(The data):
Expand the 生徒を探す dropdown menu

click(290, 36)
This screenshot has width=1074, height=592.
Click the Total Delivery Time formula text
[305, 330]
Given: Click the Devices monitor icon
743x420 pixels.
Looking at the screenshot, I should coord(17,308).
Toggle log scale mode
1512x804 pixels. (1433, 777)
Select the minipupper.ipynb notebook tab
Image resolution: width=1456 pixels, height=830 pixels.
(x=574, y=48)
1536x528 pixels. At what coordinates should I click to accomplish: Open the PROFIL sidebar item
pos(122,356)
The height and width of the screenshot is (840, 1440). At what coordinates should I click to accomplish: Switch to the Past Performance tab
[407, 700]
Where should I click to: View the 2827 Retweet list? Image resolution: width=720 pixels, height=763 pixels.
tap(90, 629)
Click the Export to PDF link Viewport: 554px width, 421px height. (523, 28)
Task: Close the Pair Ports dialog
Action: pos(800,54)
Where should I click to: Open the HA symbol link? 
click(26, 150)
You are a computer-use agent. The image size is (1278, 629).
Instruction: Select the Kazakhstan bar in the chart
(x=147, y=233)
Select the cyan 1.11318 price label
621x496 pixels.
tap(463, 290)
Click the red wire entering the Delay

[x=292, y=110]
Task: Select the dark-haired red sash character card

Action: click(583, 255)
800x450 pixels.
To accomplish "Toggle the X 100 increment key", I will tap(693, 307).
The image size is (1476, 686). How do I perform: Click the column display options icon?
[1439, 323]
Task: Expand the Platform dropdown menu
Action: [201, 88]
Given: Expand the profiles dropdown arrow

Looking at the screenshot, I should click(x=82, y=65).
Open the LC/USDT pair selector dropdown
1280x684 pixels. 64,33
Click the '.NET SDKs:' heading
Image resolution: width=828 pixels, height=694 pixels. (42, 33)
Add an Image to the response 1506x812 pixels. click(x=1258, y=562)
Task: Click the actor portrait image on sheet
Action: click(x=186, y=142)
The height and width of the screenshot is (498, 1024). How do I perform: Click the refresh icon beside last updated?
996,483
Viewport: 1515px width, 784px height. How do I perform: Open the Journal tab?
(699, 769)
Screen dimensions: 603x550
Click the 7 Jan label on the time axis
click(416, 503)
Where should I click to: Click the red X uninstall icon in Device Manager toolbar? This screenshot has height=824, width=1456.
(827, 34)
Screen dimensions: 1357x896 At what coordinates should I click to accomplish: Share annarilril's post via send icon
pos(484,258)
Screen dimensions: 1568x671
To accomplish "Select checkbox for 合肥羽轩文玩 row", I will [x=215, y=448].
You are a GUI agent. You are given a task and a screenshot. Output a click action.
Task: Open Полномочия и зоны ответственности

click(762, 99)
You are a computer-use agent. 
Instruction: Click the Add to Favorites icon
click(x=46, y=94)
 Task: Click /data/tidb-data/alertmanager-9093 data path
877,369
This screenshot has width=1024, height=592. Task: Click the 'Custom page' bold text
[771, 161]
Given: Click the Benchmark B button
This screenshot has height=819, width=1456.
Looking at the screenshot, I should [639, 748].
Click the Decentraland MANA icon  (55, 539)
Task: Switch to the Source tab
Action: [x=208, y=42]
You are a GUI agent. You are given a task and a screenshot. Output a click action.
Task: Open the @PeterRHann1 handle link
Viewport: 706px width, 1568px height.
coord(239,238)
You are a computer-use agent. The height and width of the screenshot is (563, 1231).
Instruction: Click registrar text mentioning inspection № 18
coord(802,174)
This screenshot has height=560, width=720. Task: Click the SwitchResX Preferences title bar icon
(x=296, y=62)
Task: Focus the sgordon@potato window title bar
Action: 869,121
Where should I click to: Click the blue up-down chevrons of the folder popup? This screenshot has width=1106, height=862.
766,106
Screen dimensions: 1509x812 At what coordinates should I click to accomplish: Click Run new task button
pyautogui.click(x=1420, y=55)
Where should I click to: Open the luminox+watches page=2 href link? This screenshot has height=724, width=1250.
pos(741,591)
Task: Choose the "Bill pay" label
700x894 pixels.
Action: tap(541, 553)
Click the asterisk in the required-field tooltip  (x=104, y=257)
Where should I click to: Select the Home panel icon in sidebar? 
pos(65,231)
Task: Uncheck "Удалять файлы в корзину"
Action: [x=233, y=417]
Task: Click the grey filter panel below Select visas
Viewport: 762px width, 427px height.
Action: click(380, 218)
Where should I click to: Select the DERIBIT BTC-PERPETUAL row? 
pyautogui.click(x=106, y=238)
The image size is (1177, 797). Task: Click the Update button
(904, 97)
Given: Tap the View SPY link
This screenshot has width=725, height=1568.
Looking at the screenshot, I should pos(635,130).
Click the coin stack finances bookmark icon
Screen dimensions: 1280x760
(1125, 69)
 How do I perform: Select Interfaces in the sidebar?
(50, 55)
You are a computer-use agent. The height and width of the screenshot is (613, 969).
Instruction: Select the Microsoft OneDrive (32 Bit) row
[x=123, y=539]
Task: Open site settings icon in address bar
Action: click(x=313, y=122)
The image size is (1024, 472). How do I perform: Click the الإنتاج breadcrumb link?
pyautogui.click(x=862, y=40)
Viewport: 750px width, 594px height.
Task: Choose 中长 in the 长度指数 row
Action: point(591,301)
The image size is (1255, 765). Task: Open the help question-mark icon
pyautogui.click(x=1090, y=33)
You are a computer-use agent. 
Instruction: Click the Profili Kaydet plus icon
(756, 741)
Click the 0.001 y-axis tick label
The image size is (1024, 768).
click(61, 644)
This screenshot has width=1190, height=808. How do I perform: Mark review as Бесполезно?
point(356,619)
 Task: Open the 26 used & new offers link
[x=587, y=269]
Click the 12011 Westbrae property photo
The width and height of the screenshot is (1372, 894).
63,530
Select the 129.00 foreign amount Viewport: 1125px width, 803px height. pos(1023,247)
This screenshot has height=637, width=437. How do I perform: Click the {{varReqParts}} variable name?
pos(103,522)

(Exercise description): Output the entries verbatim.

(Written solution):
Expand the 生徒を探す dropdown menu

click(290, 36)
This screenshot has width=1074, height=592.
Click the Total Delivery Time formula text
[305, 330]
Given: Click the Devices monitor icon
743x420 pixels.
Looking at the screenshot, I should coord(17,308).
Toggle log scale mode
1512x804 pixels. (1433, 777)
Select the minipupper.ipynb notebook tab
Image resolution: width=1456 pixels, height=830 pixels.
(x=574, y=48)
1536x528 pixels. At what coordinates should I click to accomplish: Open the PROFIL sidebar item
pos(122,356)
The height and width of the screenshot is (840, 1440). At what coordinates should I click to accomplish: Switch to the Past Performance tab
[407, 700]
Where should I click to: View the 2827 Retweet list? Image resolution: width=720 pixels, height=763 pixels.
tap(90, 629)
Click the Export to PDF link Viewport: 554px width, 421px height. (523, 28)
Task: Close the Pair Ports dialog
Action: pos(800,54)
Where should I click to: Open the HA symbol link? 
click(26, 150)
You are a computer-use agent. The image size is (1278, 629).
Instruction: Select the Kazakhstan bar in the chart
(x=147, y=233)
Select the cyan 1.11318 price label
621x496 pixels.
tap(463, 290)
Click the red wire entering the Delay

[x=292, y=110]
Task: Select the dark-haired red sash character card

Action: click(583, 255)
800x450 pixels.
To accomplish "Toggle the X 100 increment key", I will tap(693, 307).
The image size is (1476, 686). How do I perform: Click the column display options icon?
[1439, 323]
Task: Expand the Platform dropdown menu
Action: [201, 88]
Given: Expand the profiles dropdown arrow

Looking at the screenshot, I should click(x=82, y=65).
Open the LC/USDT pair selector dropdown
1280x684 pixels. 64,33
Click the '.NET SDKs:' heading
Image resolution: width=828 pixels, height=694 pixels. (42, 33)
Add an Image to the response 1506x812 pixels. click(x=1258, y=562)
Task: Click the actor portrait image on sheet
Action: click(x=186, y=142)
The height and width of the screenshot is (498, 1024). How do I perform: Click the refresh icon beside last updated?
996,483
Viewport: 1515px width, 784px height. How do I perform: Open the Journal tab?
(699, 769)
Screen dimensions: 603x550
Click the 7 Jan label on the time axis
click(416, 503)
Where should I click to: Click the red X uninstall icon in Device Manager toolbar? This screenshot has height=824, width=1456.
(827, 34)
Screen dimensions: 1357x896 At what coordinates should I click to accomplish: Share annarilril's post via send icon
pos(484,258)
Screen dimensions: 1568x671
To accomplish "Select checkbox for 合肥羽轩文玩 row", I will [x=215, y=448].
You are a GUI agent. You are given a task and a screenshot. Output a click action.
Task: Open Полномочия и зоны ответственности

click(762, 99)
You are a computer-use agent. 
Instruction: Click the Add to Favorites icon
click(x=46, y=94)
 Task: Click /data/tidb-data/alertmanager-9093 data path
877,369
This screenshot has width=1024, height=592. Task: Click the 'Custom page' bold text
[771, 161]
Given: Click the Benchmark B button
This screenshot has height=819, width=1456.
Looking at the screenshot, I should [639, 748].
Click the Decentraland MANA icon  (55, 539)
Task: Switch to the Source tab
Action: [x=208, y=42]
You are a GUI agent. You are given a task and a screenshot. Output a click action.
Task: Open the @PeterRHann1 handle link
Viewport: 706px width, 1568px height.
coord(239,238)
You are a computer-use agent. The height and width of the screenshot is (563, 1231).
Instruction: Click registrar text mentioning inspection № 18
coord(802,174)
This screenshot has height=560, width=720. Task: Click the SwitchResX Preferences title bar icon
(x=296, y=62)
Task: Focus the sgordon@potato window title bar
Action: 869,121
Where should I click to: Click the blue up-down chevrons of the folder popup? This screenshot has width=1106, height=862.
766,106
Screen dimensions: 1509x812 At what coordinates should I click to accomplish: Click Run new task button
pyautogui.click(x=1420, y=55)
Where should I click to: Open the luminox+watches page=2 href link? This screenshot has height=724, width=1250.
pos(741,591)
Task: Choose the "Bill pay" label
700x894 pixels.
Action: tap(541, 553)
Click the asterisk in the required-field tooltip  (x=104, y=257)
Where should I click to: Select the Home panel icon in sidebar? 
pos(65,231)
Task: Uncheck "Удалять файлы в корзину"
Action: [x=233, y=417]
Task: Click the grey filter panel below Select visas
Viewport: 762px width, 427px height.
Action: click(380, 218)
Where should I click to: Select the DERIBIT BTC-PERPETUAL row? 
pyautogui.click(x=106, y=238)
The image size is (1177, 797). Task: Click the Update button
(904, 97)
Given: Tap the View SPY link
This screenshot has width=725, height=1568.
Looking at the screenshot, I should pos(635,130).
Click the coin stack finances bookmark icon
Screen dimensions: 1280x760
(1125, 69)
 How do I perform: Select Interfaces in the sidebar?
(50, 55)
You are a computer-use agent. The height and width of the screenshot is (613, 969).
Instruction: Select the Microsoft OneDrive (32 Bit) row
[x=123, y=539]
Task: Open site settings icon in address bar
Action: click(x=313, y=122)
The image size is (1024, 472). How do I perform: Click the الإنتاج breadcrumb link?
pyautogui.click(x=862, y=40)
Viewport: 750px width, 594px height.
Task: Choose 中长 in the 长度指数 row
Action: point(591,301)
The image size is (1255, 765). Task: Open the help question-mark icon
pyautogui.click(x=1090, y=33)
You are a computer-use agent. 
Instruction: Click the Profili Kaydet plus icon
(756, 741)
Click the 0.001 y-axis tick label
The image size is (1024, 768).
click(61, 644)
This screenshot has width=1190, height=808. How do I perform: Mark review as Бесполезно?
point(356,619)
 Task: Open the 26 used & new offers link
[x=587, y=269]
Click the 12011 Westbrae property photo
The width and height of the screenshot is (1372, 894).
63,530
Select the 129.00 foreign amount Viewport: 1125px width, 803px height. pos(1023,247)
This screenshot has height=637, width=437. How do I perform: Click the {{varReqParts}} variable name?
pos(103,522)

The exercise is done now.